─── PROVIDED RECORDS ───

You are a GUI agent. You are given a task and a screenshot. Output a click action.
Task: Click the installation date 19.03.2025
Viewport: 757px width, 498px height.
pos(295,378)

───
─── PROVIDED RECORDS ───

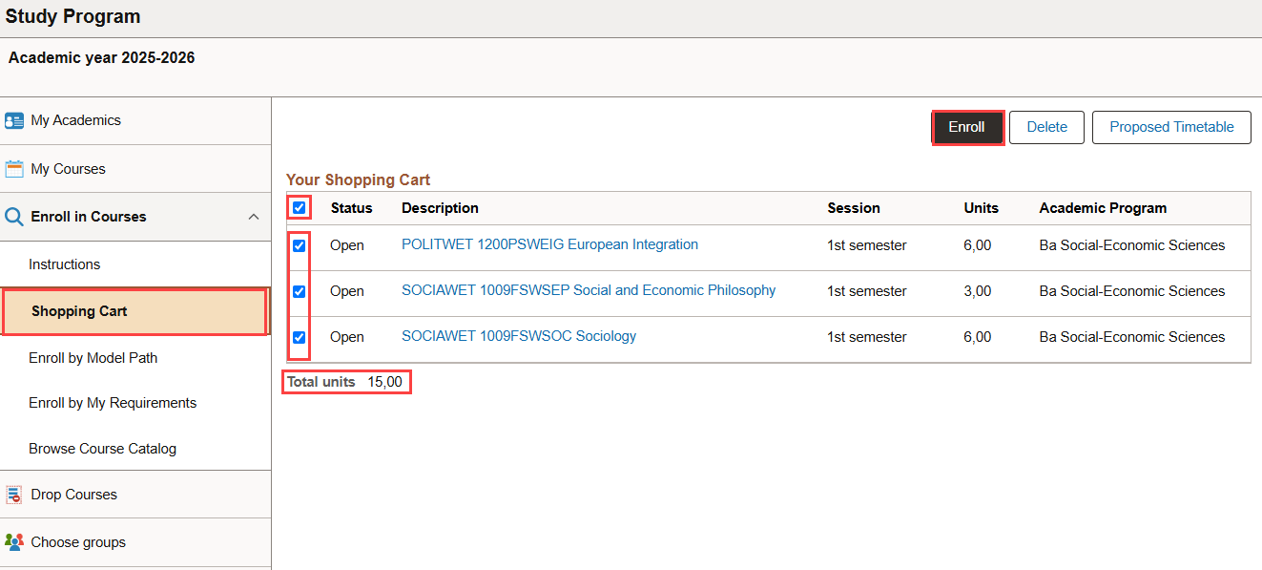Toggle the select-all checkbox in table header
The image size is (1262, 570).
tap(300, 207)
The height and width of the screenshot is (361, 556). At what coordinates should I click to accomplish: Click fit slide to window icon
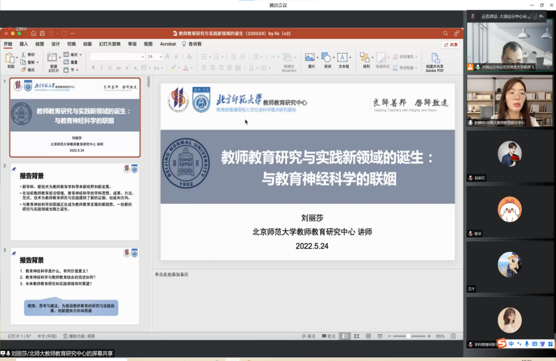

───
─── PROVIDED RECORDS ───

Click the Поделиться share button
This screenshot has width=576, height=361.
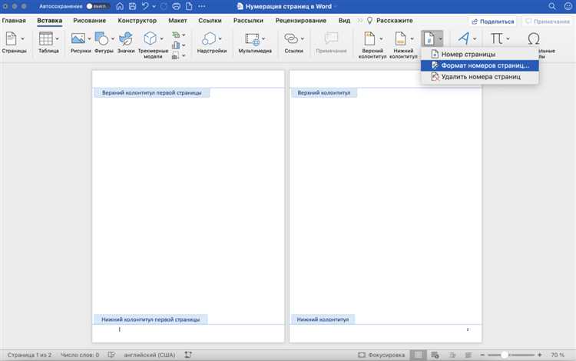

───

• **TASK DESCRIPTION**
In the entries above, copy each line that contains the string "screenshot".

• **ANSWER BELOW**
You are a GUI agent. You are given a task and a screenshot. Output a click action.
The height and width of the screenshot is (361, 556). At what coordinates should I click to accomplish: Click fit slide to window icon
This screenshot has width=576, height=361.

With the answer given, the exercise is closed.